Transcribe exactly, leaving out pictures, the lines from the one that holds "Click the interface tag icon on row 3" through the end of the data below, including both end lines and no others.
☆ ☆ ☆ ☆
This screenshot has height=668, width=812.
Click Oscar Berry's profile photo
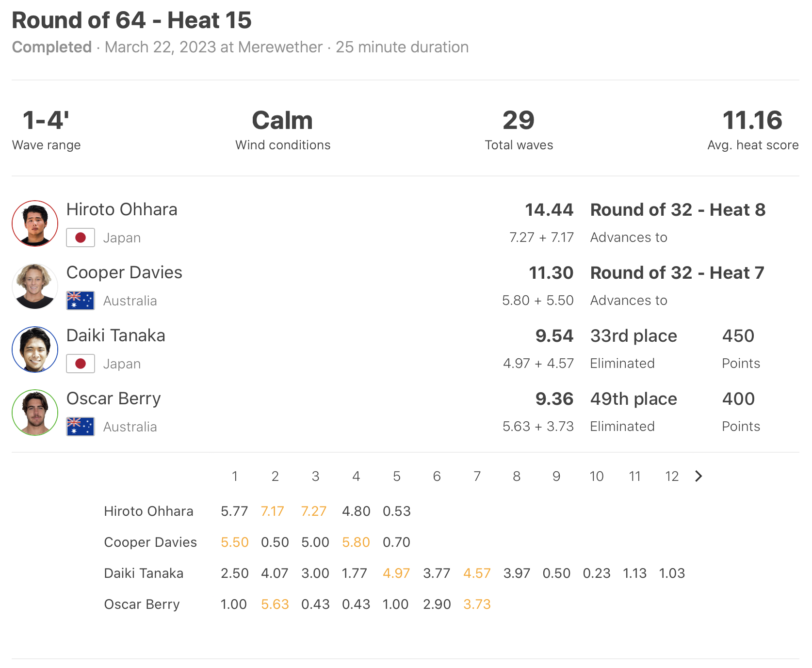(x=35, y=413)
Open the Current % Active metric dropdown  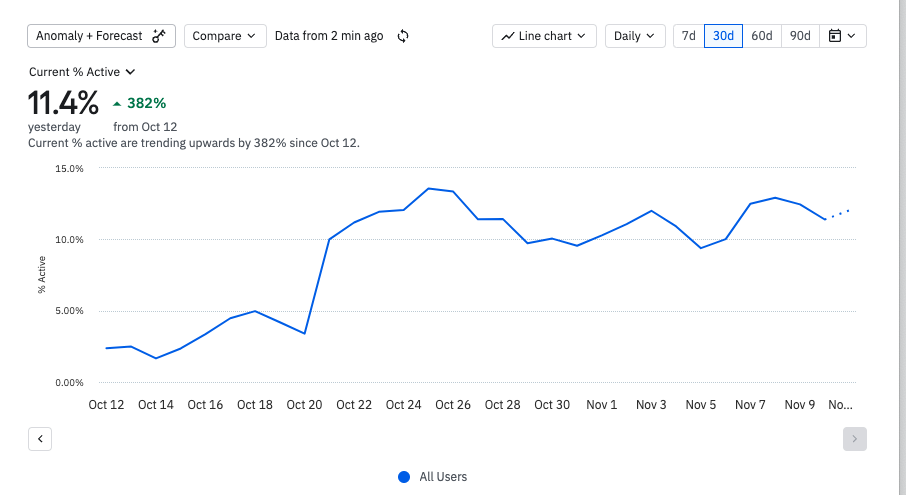click(x=82, y=72)

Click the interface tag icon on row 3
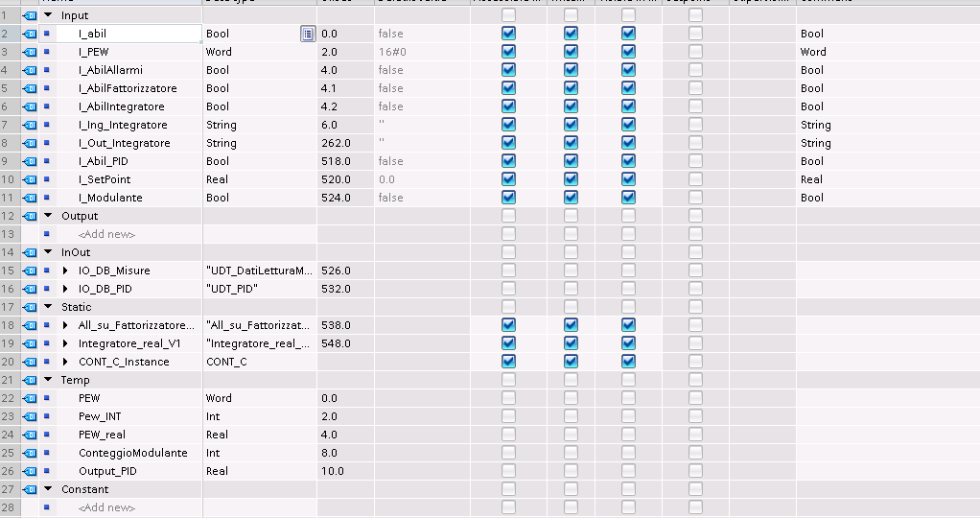29,52
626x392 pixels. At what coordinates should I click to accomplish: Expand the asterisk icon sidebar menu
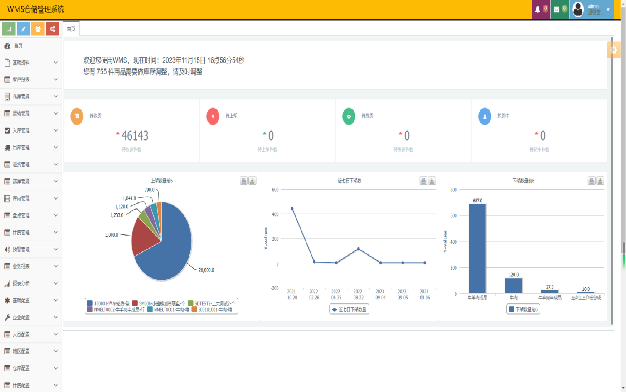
☆ ☆ ☆ ☆
— The answer —
Click the interface tag icon on row 3
29,52
626x392 pixels. At what coordinates should I click to accomplish: Expand the asterisk icon sidebar menu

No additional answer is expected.